» Records to process
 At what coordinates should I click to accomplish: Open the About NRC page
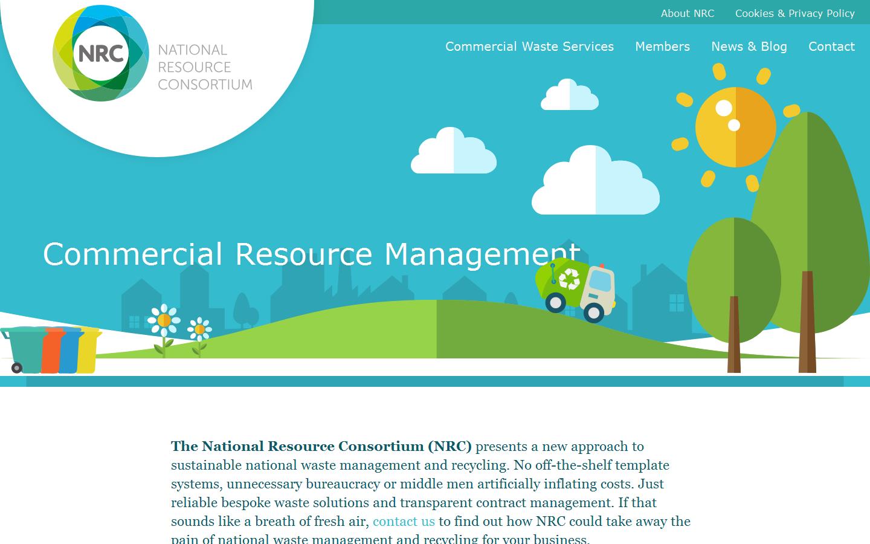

--

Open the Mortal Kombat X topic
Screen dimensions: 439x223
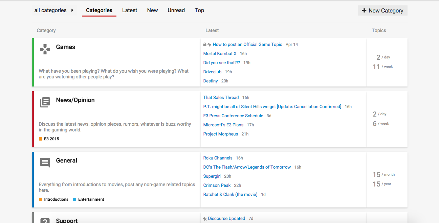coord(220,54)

...

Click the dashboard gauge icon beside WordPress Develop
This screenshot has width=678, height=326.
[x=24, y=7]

» What is needed
If a line in the data contains the string "Open", copy it.

» Response area
 At what coordinates should I click to accomplish: Open the About NRC page
Open the Mortal Kombat X topic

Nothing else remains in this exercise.